Entries taken from a collection:
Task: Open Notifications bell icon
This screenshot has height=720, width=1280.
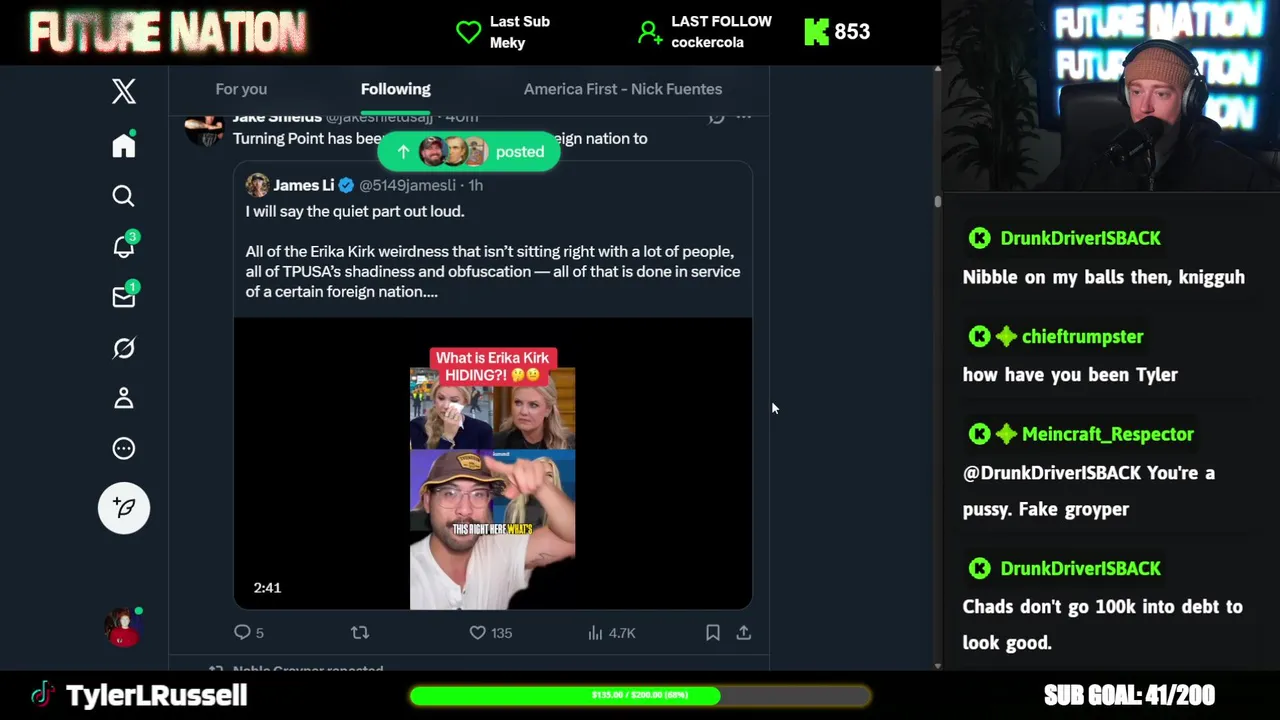Action: (x=124, y=246)
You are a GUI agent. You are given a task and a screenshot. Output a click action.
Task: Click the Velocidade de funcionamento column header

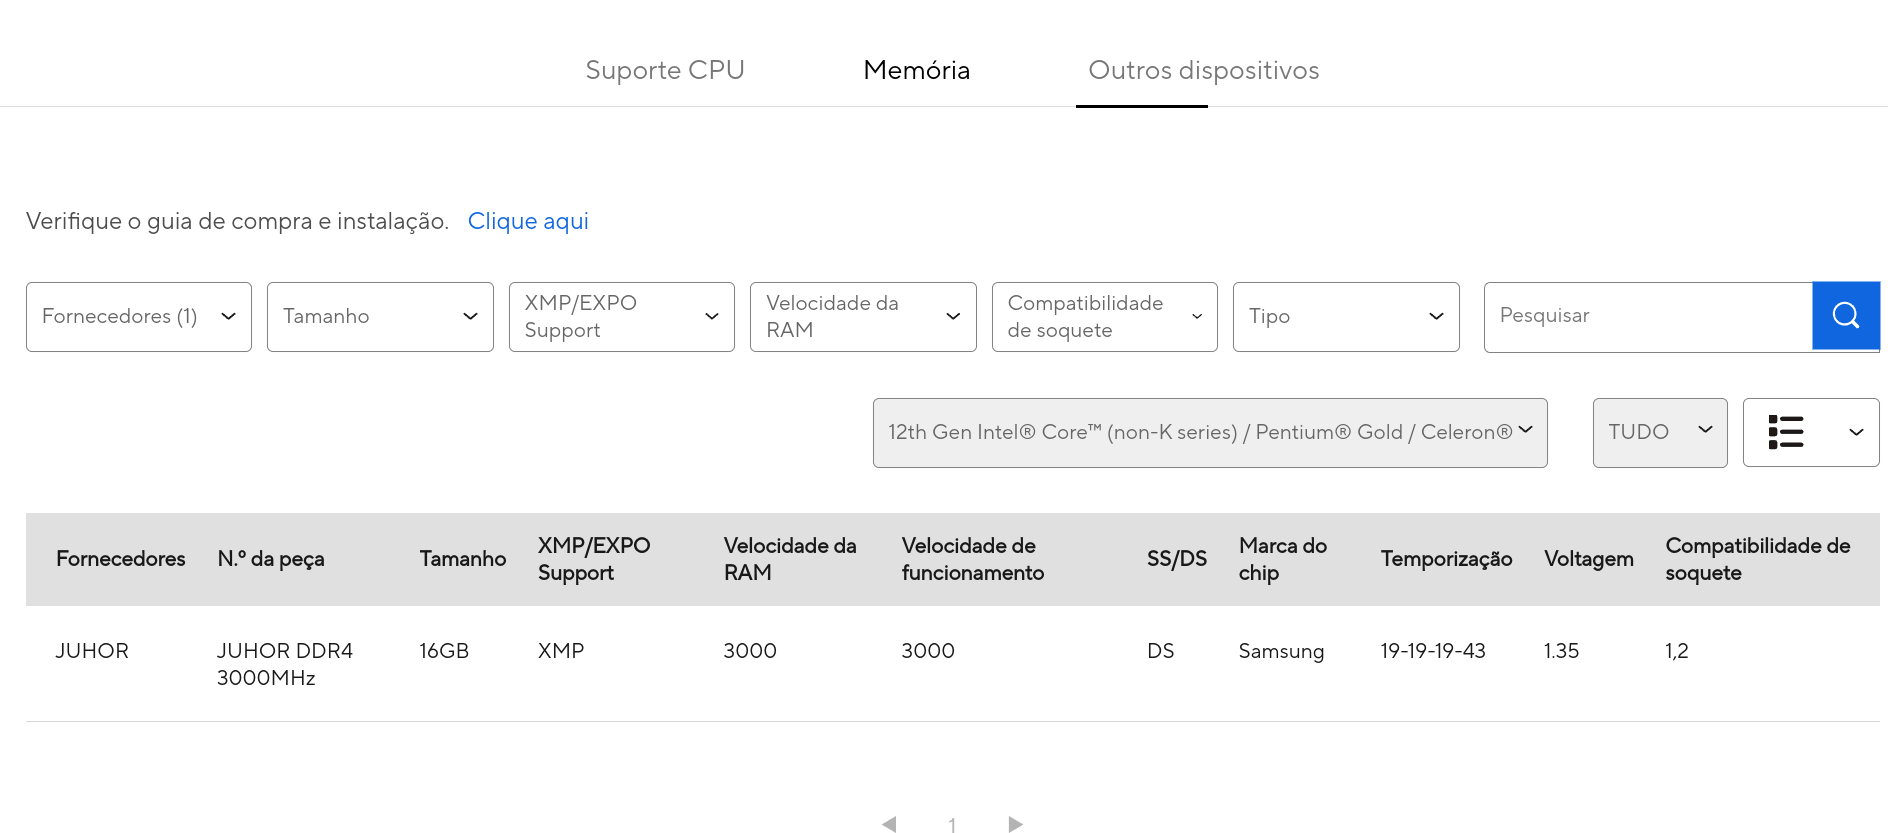click(973, 559)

Task details
Every line of the data above is to be set down word for word, with the pictures left out.

The completed task
Task: Open Notifications bell icon
This screenshot has height=720, width=1280.
Action: (x=124, y=246)
You are a GUI agent. You are given a task and a screenshot. Output a click action.
Task: Click the Velocidade de funcionamento column header

click(973, 559)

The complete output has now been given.